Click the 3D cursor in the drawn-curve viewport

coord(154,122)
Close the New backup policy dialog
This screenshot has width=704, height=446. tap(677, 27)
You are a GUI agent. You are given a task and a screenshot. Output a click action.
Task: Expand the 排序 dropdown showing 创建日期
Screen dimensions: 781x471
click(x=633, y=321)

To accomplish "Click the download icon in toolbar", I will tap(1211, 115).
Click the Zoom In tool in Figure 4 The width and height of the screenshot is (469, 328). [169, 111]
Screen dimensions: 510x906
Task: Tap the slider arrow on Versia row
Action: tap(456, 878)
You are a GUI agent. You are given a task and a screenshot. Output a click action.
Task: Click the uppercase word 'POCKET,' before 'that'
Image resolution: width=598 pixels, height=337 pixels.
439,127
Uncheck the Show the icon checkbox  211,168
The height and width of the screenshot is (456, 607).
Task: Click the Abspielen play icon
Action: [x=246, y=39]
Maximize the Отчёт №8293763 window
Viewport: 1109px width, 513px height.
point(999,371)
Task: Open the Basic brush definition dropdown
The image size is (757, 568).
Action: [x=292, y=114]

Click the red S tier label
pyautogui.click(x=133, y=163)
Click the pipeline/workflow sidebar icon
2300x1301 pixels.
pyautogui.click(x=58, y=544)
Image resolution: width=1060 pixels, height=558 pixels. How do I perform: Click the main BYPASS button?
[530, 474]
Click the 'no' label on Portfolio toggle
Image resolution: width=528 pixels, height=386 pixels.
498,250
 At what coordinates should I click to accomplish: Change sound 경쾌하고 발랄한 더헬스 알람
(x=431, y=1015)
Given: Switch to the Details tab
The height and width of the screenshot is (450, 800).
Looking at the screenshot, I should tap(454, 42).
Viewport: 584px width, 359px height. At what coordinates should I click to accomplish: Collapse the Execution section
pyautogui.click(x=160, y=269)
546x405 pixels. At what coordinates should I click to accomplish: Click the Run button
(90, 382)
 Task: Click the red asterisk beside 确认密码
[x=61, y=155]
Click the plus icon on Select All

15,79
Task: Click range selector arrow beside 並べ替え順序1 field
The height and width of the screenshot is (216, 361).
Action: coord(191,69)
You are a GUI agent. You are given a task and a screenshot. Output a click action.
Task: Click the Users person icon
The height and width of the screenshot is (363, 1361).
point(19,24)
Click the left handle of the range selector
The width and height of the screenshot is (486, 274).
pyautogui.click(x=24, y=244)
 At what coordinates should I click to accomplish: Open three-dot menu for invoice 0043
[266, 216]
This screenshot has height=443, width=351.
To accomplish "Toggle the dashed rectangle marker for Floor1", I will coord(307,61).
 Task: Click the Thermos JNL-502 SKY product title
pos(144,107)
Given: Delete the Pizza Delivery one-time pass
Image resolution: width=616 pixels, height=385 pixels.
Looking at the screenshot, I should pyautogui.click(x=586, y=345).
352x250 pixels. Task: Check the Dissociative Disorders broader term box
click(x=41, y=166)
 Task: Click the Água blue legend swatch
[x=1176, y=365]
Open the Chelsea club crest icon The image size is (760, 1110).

▬▬▬

Edit the lines above by replacing every "GUI agent" with "screen assistant", keeping everything else unchanged.

Click the 3D cursor in the drawn-curve viewport

coord(154,122)
Close the New backup policy dialog
This screenshot has width=704, height=446. tap(677, 27)
You are a screen assistant. You are given a task and a screenshot. Output a click action.
Task: Expand the 排序 dropdown showing 创建日期
Screen dimensions: 781x471
click(x=633, y=321)

To accomplish "Click the download icon in toolbar", I will tap(1211, 115).
Click the Zoom In tool in Figure 4 The width and height of the screenshot is (469, 328). [169, 111]
Screen dimensions: 510x906
Task: Tap the slider arrow on Versia row
Action: tap(456, 878)
You are a screen assistant. You are given a task and a screenshot. Output a click action.
Task: Click the uppercase word 'POCKET,' before 'that'
Image resolution: width=598 pixels, height=337 pixels.
439,127
Uncheck the Show the icon checkbox  211,168
The height and width of the screenshot is (456, 607).
Task: Click the Abspielen play icon
Action: [x=246, y=39]
Maximize the Отчёт №8293763 window
Viewport: 1109px width, 513px height.
point(999,371)
Task: Open the Basic brush definition dropdown
The image size is (757, 568).
Action: [x=292, y=114]

Click the red S tier label
pyautogui.click(x=133, y=163)
Click the pipeline/workflow sidebar icon
2300x1301 pixels.
pyautogui.click(x=58, y=544)
Image resolution: width=1060 pixels, height=558 pixels. How do I perform: Click the main BYPASS button?
[530, 474]
Click the 'no' label on Portfolio toggle
Image resolution: width=528 pixels, height=386 pixels.
498,250
 At what coordinates should I click to accomplish: Change sound 경쾌하고 발랄한 더헬스 알람
(x=431, y=1015)
Given: Switch to the Details tab
The height and width of the screenshot is (450, 800).
Looking at the screenshot, I should tap(454, 42).
Viewport: 584px width, 359px height. At what coordinates should I click to accomplish: Collapse the Execution section
pyautogui.click(x=160, y=269)
546x405 pixels. At what coordinates should I click to accomplish: Click the Run button
(90, 382)
 Task: Click the red asterisk beside 确认密码
[x=61, y=155]
Click the plus icon on Select All

15,79
Task: Click range selector arrow beside 並べ替え順序1 field
The height and width of the screenshot is (216, 361).
Action: coord(191,69)
You are a screen assistant. You are given a task and a screenshot. Output a click action.
Task: Click the Users person icon
The height and width of the screenshot is (363, 1361).
point(19,24)
Click the left handle of the range selector
The width and height of the screenshot is (486, 274).
pyautogui.click(x=24, y=244)
 At what coordinates should I click to accomplish: Open three-dot menu for invoice 0043
[266, 216]
This screenshot has height=443, width=351.
To accomplish "Toggle the dashed rectangle marker for Floor1", I will coord(307,61).
 Task: Click the Thermos JNL-502 SKY product title
pos(144,107)
Given: Delete the Pizza Delivery one-time pass
Image resolution: width=616 pixels, height=385 pixels.
Looking at the screenshot, I should pyautogui.click(x=586, y=345).
352x250 pixels. Task: Check the Dissociative Disorders broader term box
click(x=41, y=166)
 Task: Click the Água blue legend swatch
[x=1176, y=365]
Open the Chelsea club crest icon The image size is (760, 1110).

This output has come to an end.